STI manages to stage a rebound
The strong recovery on Wall Street plus the firmer Nikkei start could help sustain the recent rally in Singapore, says OCBC Investment Research.
OCBC Investment Research said:
The strong recovery on Wall Street plus the firmer Nikkei start (now +1.1%) could provide fresh fuel to sustain the recent rally in the local bourse.
Although the STI ended with just a gain of 0.1%, it managed to stage a rebound off the key 3000 resistance-turned-support level yesterday.
As such, we can expect the index to make another attempt to retake the 3033 level; but note that failure to do so convincingly could still spark profit-taking.

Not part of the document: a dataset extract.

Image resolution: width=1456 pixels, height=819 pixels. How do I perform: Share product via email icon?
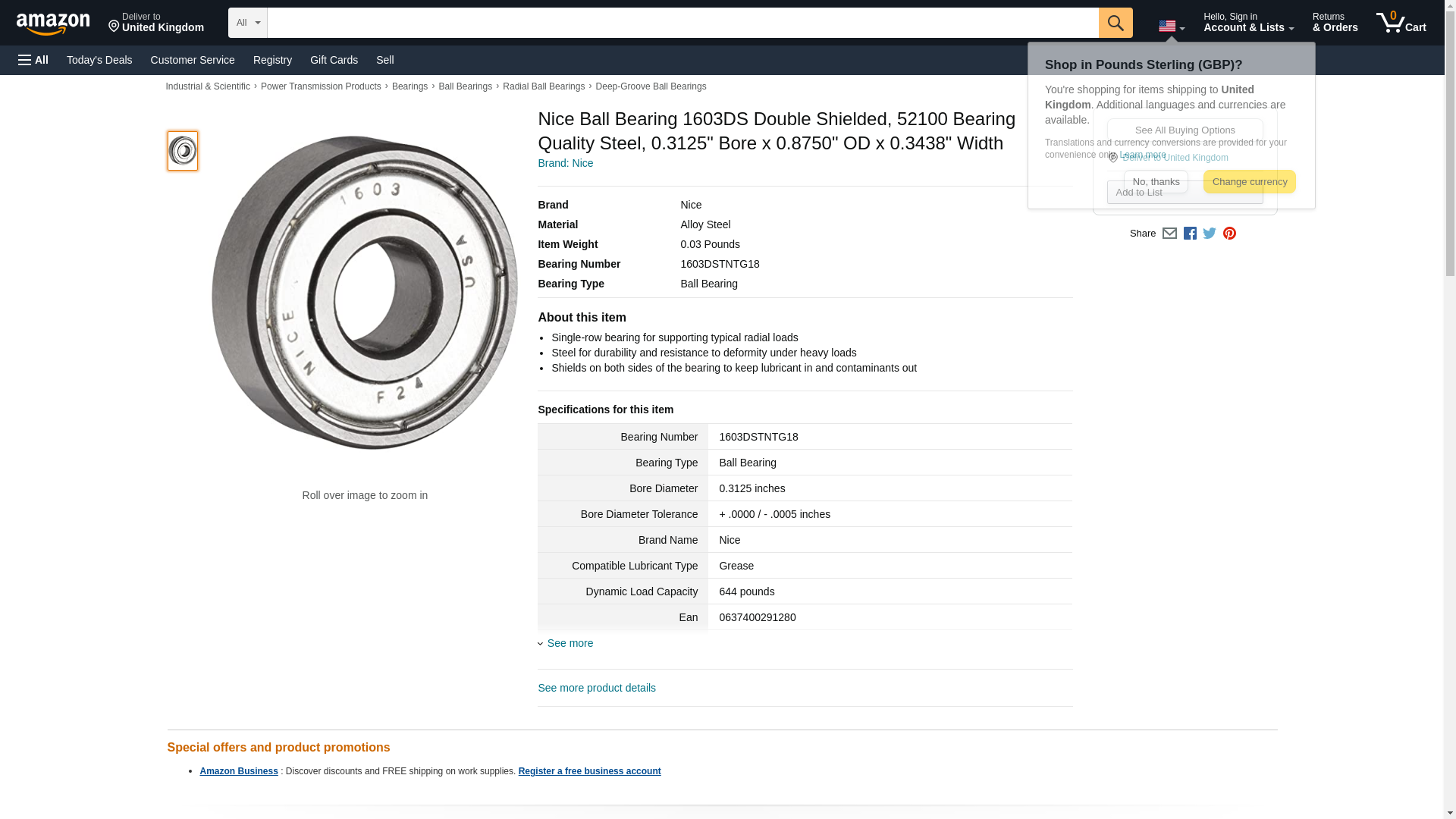(1169, 234)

Above 3033, we peg the next hurdle at 3050. On the downside, 3000 remains the key support, ahead of 2950.
Expect high-beta cyclical stocks like commodities to be in play today, although penny stocks are still likely to hog the limelight.
IG Markets Singapore meanwhile noted:
In Singapore we are lucky enough to have a resilient stock market that has a habit of bouncing back quickly and wanting to push on through 3000 points. Corporate earnings will be a big factor on this happening this quarter.
But the STI hosts some very safe and defensive companies that offer good yields.
The futures market predicts a firm opening for the local market this morning.